=== EXTRAIT PROPOSÉ ===

• • •

4. Les requérants et les parties intervenantes soutiennent que ces dispositions, en ce qu'elles n'imposent pas à la cour d'assises de motiver la peine, portent atteinte aux principes de nécessité et de légalité des peines, au principe d'individualisation des peines, au droit à une procédure juste et équitable, aux droits de la défense et au principe d'égalité devant la loi et devant la justice.
5. Par conséquent, la question prioritaire de constitutionnalité porte sur le deuxième alinéa de l'article 365-1 du code de procédure pénale.
- Sur la recevabilité :
6. Selon les dispositions combinées du troisième alinéa de l'article 23-2 et du troisième alinéa de l'article 23-5 de l'ordonnance du 7 novembre 1958 mentionnée ci-dessus, le Conseil constitutionnel ne peut être saisi d'une question prioritaire de constitutionnalité relative à une disposition qu'il a déjà déclarée conforme à la Constitution dans les motifs et le dispositif d'une de ses décisions, sauf changement des circonstances.
7. L'article 365-1 du code de procédure pénale a été créé par la loi du 10 août 2011. Le Conseil constitutionnel a spécialement examiné cet article dans les considérants 29 à 31 de sa décision du 4 août 2011 mentionnée ci-dessus et l'a déclaré conforme à la Constitution. Toutefois, depuis cette déclaration de conformité, d'une part, la Cour de cassation a jugé, dans les trois arrêts du 8 février 2017 mentionnés ci-dessus, que les dispositions de l'article 365-1 du code de procédure pénale excluent la possibilité pour la cour d'assises de motiver la peine qu'elle prononce en cas de condamnation. D'autre part, le premier alinéa de l'article 362 du code de procédure pénale a été modifié par la loi du 15 août 2014, afin de prévoir qu'en cas de réponse affirmative sur la culpabilité, le président de la cour d'assises donne lecture aux jurés des articles 130-1 et 132-1 du code pénal, qui rappellent les finalités de la peine et la nécessité d'individualiser celle-ci. Il en résulte un changement des circonstances justifiant le réexamen des dispositions contestées.

• • •

=== DONNÉES FOURNIES ===
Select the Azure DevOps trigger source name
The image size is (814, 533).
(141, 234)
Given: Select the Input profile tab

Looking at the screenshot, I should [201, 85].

• • •

=== OBJECTIFS ===
a) D'après l'extrait sur la motivation de la peine en cour d'assises, par quelle loi l'article 365-1 du code de procédure pénale a-t-il été créé ?
b) Poursuivez l'extrait sur la motivation de la peine en cour d'assises à partir de sa dernière phrase.

=== RÉPONSES AUX EXERCICES ===
a) Par la loi du 10 août 2011.

b)
- Sur le fond :
8. Il ressort des articles 7, 8 et 9 de la Déclaration des droits de l'homme et du citoyen de 1789 qu'il appartient au législateur, dans l'exercice de sa compétence, de fixer des règles de droit pénal et de procédure pénale de nature à exclure l'arbitraire dans la recherche des auteurs d'infractions, le jugement des personnes poursuivies ainsi que dans le prononcé et l'exécution des peines. Le principe d'individualisation des peines, qui découle de l'article 8 de cette déclaration, implique qu'une sanction pénale ne puisse être appliquée que si le juge l'a expressément prononcée, en tenant compte des circonstances propres à chaque espèce. Ces exigences constitutionnelles imposent la motivation des jugements et arrêts de condamnation, pour la culpabilité comme pour la peine.
9. En application de l'article 365-1 du code de procédure pénale, le président ou l'un des magistrats assesseurs désigné par lui doit rédiger la motivation de l'arrêt rendu par la cour d'assises. Selon le deuxième alinéa de cet article, en cas de condamnation, la motivation doit comprendre l'énoncé des principaux éléments à charge qui, pour chacun des faits reprochés à l'accusé, ont convaincu la cour d'assises au terme des délibérations sur la culpabilité. En revanche, il résulte de la jurisprudence constante de la Cour de cassation que l'article 365-1 du code de procédure pénale interdit la motivation par la cour d'assises de la peine qu'elle prononce.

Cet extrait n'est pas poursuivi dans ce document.